Please pull the passage from the window problem thread below word for word, starting at "# Window problem" up to and including "(Feb 6, 2009)".

**READING PASSAGE:**
------------

# Window problem



## southpol (Sep 21, 2008)

2001 740il drivers door window will not go up or down. motor runs when button is pushed but no window movement. please anyone?


----------



## HickBMWBOy (Feb 6, 2009)

take the door or the cable probley broke of the regulator it happend in my 1997 540i the second i drove it of the lot


----------



## ciudin (Dec 18, 2008)

The only way to find out is to take the door panel off, until you do that you can only guess, you will have to spend about 1 hour on removing and installing back, but don't rush


----------



## srein1 (Dec 14, 2007)

*your window regulator is bad*

You need to replace the window regulator. The 740's are famous for this problem. The window regulators have a steel cable that runs over plastic pulleys to move the window. Needless to say, steel running over plastic wins every time and the wheels on the regulator wear out at any time in the life of the car. I had my drivers front window regulator go out twice in six months. There is a great DIY on the e38.org web site - thats where I learned to fix this frequent problem - that will let almost anyone DIY. You have to buy the regulator at anywhere from $95 (rebuilt) to about $200 (new). The dealer charge me $660 (the first and only time I had them fix this). Your first window regulator will take you 4 - 5 hours if you don't know cars and about 2 hrs or less if you know your way around a torx driver. Have fun and do look at the e38.org site for the diy.


----------

------------

**RECORD EXCERPTS:**

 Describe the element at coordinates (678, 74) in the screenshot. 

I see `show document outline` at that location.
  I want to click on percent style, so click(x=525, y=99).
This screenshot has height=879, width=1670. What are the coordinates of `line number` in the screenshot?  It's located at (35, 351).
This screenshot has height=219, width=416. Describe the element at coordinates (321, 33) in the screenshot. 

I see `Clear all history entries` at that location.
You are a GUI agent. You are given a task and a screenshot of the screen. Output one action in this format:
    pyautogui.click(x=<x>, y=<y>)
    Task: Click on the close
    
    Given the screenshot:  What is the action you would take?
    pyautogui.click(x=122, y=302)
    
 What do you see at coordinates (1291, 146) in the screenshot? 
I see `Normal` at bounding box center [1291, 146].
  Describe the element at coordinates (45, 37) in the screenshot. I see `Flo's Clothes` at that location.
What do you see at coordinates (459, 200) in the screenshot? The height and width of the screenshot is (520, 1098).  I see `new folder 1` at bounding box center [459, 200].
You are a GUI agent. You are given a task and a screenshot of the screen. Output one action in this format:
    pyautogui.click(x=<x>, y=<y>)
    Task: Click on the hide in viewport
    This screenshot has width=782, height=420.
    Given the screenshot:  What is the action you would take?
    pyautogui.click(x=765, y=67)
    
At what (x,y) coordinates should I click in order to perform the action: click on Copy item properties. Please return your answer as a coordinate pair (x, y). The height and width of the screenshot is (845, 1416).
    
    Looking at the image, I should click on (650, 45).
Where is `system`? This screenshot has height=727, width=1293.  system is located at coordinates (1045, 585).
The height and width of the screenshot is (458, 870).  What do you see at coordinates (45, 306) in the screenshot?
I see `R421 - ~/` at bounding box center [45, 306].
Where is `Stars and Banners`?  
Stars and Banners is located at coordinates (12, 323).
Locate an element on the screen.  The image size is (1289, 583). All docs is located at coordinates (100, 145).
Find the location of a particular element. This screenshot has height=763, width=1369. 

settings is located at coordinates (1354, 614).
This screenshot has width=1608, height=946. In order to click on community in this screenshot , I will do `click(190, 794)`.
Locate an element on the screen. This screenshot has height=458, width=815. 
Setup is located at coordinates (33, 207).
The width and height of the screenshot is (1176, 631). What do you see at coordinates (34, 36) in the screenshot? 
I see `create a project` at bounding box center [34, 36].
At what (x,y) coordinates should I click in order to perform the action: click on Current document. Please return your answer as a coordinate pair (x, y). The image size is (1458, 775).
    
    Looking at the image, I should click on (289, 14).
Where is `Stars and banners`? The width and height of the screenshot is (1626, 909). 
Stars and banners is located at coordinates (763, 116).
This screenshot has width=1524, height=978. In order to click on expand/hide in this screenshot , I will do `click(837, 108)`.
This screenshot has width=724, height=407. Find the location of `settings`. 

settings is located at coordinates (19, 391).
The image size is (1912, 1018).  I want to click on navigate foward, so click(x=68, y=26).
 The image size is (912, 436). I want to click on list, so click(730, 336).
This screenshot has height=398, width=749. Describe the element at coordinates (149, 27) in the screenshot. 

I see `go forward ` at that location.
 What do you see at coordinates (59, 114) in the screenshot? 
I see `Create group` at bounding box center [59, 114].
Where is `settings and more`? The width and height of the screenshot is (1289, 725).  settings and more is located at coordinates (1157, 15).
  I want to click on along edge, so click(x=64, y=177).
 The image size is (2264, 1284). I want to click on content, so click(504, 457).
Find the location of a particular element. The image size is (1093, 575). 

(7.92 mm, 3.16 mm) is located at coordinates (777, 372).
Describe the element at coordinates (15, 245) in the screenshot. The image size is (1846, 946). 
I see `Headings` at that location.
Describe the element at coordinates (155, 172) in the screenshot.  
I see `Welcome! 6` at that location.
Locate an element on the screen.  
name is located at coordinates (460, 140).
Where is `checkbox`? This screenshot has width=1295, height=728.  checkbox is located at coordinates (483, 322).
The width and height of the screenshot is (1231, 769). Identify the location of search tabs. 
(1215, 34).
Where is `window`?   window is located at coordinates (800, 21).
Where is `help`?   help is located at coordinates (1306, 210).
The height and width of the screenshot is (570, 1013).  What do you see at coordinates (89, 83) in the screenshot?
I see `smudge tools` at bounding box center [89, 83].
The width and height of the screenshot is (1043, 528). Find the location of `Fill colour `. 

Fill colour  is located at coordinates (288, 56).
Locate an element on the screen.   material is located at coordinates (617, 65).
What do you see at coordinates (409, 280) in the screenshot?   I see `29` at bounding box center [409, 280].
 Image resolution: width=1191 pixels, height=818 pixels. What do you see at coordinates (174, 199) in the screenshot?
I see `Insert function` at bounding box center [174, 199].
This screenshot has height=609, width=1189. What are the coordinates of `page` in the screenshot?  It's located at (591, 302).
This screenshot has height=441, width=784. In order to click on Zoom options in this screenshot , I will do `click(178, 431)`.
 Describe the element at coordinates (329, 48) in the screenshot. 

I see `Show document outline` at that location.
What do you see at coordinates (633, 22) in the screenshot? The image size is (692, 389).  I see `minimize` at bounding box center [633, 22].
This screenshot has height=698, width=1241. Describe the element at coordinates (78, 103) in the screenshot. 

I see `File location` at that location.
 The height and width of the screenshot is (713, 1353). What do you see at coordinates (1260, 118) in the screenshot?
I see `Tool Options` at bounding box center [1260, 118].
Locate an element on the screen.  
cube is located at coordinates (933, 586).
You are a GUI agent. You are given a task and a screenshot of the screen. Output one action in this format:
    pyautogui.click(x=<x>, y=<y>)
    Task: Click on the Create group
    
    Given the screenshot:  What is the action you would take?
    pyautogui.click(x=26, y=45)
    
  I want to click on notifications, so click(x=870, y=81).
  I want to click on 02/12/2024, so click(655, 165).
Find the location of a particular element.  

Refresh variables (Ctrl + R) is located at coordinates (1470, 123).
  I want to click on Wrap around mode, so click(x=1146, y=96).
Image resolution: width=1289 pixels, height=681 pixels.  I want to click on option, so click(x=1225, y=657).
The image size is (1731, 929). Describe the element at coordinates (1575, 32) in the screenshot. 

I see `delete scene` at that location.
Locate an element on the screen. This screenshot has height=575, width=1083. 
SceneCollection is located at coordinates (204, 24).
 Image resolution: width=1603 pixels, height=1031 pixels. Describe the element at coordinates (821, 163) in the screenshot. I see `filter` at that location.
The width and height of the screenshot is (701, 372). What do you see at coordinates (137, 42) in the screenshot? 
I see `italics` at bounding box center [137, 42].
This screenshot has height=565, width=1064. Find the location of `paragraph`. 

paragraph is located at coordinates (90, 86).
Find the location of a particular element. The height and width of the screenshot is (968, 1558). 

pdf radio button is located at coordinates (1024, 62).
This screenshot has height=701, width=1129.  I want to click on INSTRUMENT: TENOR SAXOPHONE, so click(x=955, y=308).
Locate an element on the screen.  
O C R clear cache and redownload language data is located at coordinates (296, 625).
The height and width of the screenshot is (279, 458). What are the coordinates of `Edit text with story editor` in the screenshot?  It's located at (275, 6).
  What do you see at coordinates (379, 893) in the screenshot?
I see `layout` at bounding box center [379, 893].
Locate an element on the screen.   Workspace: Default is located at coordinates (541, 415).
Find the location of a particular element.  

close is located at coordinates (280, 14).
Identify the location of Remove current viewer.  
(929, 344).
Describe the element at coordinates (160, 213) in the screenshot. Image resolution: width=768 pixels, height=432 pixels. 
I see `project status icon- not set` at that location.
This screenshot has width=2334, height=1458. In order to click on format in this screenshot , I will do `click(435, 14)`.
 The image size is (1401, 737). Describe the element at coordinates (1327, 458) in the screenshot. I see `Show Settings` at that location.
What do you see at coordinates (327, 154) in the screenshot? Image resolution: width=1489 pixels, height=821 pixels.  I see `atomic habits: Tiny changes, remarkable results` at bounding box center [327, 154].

------------

**TASK SOLUTION:**
# Window problem



## southpol (Sep 21, 2008)

2001 740il drivers door window will not go up or down. motor runs when button is pushed but no window movement. please anyone?


----------



## HickBMWBOy (Feb 6, 2009)